- **Task goal**: Will you return, word for word, only the lines from the top of the data below down to and including the one with "Task: Click the scrollbar"?

- **Data for analysis**:
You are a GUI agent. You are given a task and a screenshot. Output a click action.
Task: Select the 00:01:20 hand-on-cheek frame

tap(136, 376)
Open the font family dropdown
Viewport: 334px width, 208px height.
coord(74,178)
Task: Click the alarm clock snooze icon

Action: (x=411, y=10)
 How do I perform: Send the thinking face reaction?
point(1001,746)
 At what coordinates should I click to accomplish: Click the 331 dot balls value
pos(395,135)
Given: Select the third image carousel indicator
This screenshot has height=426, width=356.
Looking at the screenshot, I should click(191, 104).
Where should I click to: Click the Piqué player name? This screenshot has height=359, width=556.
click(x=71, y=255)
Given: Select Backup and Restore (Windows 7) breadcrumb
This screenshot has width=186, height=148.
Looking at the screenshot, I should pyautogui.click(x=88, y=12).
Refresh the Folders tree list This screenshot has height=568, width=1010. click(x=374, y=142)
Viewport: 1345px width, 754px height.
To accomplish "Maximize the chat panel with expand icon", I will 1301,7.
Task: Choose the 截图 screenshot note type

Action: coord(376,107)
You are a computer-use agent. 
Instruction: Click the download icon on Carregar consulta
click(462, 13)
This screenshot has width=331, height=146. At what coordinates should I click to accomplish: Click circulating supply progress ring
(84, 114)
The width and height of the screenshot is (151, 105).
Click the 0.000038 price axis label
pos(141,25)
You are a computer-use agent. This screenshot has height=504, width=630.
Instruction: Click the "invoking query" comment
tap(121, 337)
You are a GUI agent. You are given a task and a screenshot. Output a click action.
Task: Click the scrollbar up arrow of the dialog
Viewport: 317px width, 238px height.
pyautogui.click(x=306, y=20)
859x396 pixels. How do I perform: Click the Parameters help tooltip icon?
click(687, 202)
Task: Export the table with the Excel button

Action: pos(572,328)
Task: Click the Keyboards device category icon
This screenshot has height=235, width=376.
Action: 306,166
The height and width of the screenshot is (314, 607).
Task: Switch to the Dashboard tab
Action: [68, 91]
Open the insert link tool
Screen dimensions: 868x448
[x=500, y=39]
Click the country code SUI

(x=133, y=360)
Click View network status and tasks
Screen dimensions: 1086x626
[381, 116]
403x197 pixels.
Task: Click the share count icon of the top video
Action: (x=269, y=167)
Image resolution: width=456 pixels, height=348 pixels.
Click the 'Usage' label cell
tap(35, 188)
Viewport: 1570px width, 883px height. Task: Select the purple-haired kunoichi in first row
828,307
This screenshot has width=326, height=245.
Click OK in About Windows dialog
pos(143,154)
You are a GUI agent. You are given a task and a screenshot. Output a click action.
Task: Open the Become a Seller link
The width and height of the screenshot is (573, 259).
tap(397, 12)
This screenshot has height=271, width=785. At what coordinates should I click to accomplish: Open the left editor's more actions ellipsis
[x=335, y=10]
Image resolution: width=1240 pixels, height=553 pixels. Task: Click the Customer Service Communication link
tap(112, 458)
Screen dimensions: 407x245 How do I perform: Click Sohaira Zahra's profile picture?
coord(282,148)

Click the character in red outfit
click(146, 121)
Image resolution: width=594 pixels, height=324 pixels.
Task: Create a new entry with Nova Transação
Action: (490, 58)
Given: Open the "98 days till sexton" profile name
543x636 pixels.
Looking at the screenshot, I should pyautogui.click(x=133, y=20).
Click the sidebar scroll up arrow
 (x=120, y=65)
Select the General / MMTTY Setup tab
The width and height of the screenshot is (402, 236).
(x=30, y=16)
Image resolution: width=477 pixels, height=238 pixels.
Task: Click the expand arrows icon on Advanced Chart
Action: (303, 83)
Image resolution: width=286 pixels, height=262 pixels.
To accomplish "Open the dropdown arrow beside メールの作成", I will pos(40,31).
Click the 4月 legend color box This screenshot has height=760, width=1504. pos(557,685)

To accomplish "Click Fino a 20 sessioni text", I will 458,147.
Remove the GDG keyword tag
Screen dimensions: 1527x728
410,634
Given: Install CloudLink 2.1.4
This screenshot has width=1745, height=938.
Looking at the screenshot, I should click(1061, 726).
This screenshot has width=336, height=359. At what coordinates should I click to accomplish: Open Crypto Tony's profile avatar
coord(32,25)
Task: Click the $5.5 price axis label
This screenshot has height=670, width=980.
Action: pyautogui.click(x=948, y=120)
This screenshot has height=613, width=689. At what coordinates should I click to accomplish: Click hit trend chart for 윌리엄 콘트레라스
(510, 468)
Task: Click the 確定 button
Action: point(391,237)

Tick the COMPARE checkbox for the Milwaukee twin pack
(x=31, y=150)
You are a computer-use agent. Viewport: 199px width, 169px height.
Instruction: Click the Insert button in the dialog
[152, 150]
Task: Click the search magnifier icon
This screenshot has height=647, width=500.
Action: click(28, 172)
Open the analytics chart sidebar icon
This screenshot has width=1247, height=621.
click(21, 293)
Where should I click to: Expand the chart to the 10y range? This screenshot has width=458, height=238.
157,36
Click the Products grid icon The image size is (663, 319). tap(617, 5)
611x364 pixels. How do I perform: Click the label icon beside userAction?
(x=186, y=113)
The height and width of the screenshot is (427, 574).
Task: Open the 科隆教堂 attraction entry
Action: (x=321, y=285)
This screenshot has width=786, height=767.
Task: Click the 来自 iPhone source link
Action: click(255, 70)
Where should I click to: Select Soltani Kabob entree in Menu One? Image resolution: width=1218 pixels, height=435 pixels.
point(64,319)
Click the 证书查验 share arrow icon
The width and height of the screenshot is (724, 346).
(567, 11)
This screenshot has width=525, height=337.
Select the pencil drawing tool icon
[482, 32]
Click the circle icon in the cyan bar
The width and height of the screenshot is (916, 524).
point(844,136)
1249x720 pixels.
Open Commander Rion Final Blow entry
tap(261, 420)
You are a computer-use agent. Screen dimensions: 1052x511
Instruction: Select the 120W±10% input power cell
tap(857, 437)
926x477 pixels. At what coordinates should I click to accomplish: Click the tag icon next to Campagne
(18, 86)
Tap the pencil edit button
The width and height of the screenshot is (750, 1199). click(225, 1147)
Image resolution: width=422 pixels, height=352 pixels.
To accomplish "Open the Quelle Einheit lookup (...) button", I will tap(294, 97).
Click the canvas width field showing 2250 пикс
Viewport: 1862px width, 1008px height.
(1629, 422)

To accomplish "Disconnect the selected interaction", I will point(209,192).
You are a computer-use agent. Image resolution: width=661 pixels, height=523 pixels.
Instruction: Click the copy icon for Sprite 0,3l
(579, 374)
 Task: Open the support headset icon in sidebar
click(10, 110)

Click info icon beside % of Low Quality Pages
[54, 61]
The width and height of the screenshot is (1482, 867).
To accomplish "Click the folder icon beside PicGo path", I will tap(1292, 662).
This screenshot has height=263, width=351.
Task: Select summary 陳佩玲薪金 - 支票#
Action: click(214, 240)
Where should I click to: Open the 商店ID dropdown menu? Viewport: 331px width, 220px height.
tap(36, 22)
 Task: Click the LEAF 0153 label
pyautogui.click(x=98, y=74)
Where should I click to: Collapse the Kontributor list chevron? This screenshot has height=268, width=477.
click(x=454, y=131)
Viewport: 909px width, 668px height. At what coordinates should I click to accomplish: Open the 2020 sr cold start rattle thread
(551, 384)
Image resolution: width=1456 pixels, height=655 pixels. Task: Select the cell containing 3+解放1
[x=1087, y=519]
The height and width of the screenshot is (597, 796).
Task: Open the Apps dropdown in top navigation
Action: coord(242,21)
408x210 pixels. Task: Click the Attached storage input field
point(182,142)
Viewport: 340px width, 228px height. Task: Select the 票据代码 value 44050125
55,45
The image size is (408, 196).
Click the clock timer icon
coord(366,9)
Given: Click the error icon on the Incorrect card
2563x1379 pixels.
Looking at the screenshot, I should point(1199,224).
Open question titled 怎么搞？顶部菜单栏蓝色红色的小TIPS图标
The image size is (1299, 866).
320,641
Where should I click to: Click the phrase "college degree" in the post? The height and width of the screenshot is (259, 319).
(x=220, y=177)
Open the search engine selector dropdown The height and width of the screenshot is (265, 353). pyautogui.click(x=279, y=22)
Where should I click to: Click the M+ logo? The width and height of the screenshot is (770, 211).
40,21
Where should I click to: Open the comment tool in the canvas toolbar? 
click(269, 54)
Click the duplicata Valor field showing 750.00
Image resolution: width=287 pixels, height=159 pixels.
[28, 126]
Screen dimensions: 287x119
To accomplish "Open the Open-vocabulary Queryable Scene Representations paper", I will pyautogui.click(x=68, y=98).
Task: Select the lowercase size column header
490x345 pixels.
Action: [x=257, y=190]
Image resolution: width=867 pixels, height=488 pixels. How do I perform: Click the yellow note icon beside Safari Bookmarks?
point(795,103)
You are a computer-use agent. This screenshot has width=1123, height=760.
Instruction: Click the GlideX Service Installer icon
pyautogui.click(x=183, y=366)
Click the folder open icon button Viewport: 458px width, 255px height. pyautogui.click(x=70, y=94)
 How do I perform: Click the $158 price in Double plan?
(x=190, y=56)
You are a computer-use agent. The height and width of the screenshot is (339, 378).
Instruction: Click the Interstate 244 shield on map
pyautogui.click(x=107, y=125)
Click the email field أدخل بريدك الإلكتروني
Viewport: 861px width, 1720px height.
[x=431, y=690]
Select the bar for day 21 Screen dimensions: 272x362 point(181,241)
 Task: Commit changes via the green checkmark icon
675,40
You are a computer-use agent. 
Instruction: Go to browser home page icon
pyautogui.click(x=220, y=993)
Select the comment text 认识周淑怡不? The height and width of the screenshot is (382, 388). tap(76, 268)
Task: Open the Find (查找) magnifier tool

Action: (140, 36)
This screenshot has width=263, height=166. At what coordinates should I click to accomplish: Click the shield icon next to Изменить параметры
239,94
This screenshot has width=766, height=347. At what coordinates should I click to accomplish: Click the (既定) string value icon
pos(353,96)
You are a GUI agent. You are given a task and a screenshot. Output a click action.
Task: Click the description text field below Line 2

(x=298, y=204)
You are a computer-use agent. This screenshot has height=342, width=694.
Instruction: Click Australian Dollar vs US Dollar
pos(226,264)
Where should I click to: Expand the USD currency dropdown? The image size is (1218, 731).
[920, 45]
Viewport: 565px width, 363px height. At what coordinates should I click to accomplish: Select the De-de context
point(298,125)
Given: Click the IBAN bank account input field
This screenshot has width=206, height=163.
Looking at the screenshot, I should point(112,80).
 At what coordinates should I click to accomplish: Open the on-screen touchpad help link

- **Result for this exercise**:
You are a GUI agent. You are given a task and a screenshot. Output a click action.
Task: Select the 00:01:20 hand-on-cheek frame

tap(136, 376)
Open the font family dropdown
Viewport: 334px width, 208px height.
coord(74,178)
Task: Click the alarm clock snooze icon

Action: (x=411, y=10)
 How do I perform: Send the thinking face reaction?
point(1001,746)
 At what coordinates should I click to accomplish: Click the 331 dot balls value
pos(395,135)
Given: Select the third image carousel indicator
This screenshot has height=426, width=356.
Looking at the screenshot, I should click(191, 104).
Where should I click to: Click the Piqué player name? This screenshot has height=359, width=556.
click(x=71, y=255)
Given: Select Backup and Restore (Windows 7) breadcrumb
This screenshot has width=186, height=148.
Looking at the screenshot, I should pyautogui.click(x=88, y=12).
Refresh the Folders tree list This screenshot has height=568, width=1010. click(x=374, y=142)
Viewport: 1345px width, 754px height.
To accomplish "Maximize the chat panel with expand icon", I will 1301,7.
Task: Choose the 截图 screenshot note type

Action: coord(376,107)
You are a computer-use agent. 
Instruction: Click the download icon on Carregar consulta
click(462, 13)
This screenshot has width=331, height=146. At what coordinates should I click to accomplish: Click circulating supply progress ring
(84, 114)
The width and height of the screenshot is (151, 105).
Click the 0.000038 price axis label
pos(141,25)
You are a computer-use agent. This screenshot has height=504, width=630.
Instruction: Click the "invoking query" comment
tap(121, 337)
You are a GUI agent. You are given a task and a screenshot. Output a click action.
Task: Click the scrollbar up arrow of the dialog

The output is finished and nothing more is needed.